Objective: To study (1) the ability of exhaled nitric oxide and inflammatory markers in exhaled breath condensate (nitrite, nitrate, hydrogen peroxide, 8-isoprostane, IFN-gamma, TNF-alpha, IL-2, -4, -5, -10 and acidity) to discriminate between childhood asthma and controls. (2) The ability of these biomarkers to indicate asthma severity and control.
Methods: One-hundred and fourteen children were included: 64 asthmatics (10.7+/-3.0 years, 67.2% atopic) and 50 controls (10.0+/-0.4 years). Condensate was collected using a glass condenser.

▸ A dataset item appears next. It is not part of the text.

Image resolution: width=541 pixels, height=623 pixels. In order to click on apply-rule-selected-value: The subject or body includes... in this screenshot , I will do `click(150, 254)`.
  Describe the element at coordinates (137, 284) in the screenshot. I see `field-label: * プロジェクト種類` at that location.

Results: Exhaled nitric oxide, IFN-gamma and IL-4 in exhaled breath condensate differed significantly between asthma and controls. Multivariate backward logistic regression models demonstrated that IL-4 (odds ratio 7.9, 95% confidence interval 1.2-51.0) was the only significant indicator of an asthma diagnosis. Asthma control was best assessed by exhaled nitric oxide, 8-isoprostane, IFN-gamma and IL-4 (sensitivity 82%, specificity 80%, P<0.05), whereas exhaled nitric oxide, 8-isoprostane, nitrate and nitrite in condensate were the best indicators of asthma severity (sensitivity 89%, specificity 72%, P<0.05).
Conclusion: Different markers in condensate are of an additional value to exhaled nitric oxide, and are needed in non-invasive inflammometry. They could be useful to diagnose asthma and to indicate asthma control and severity in childhood.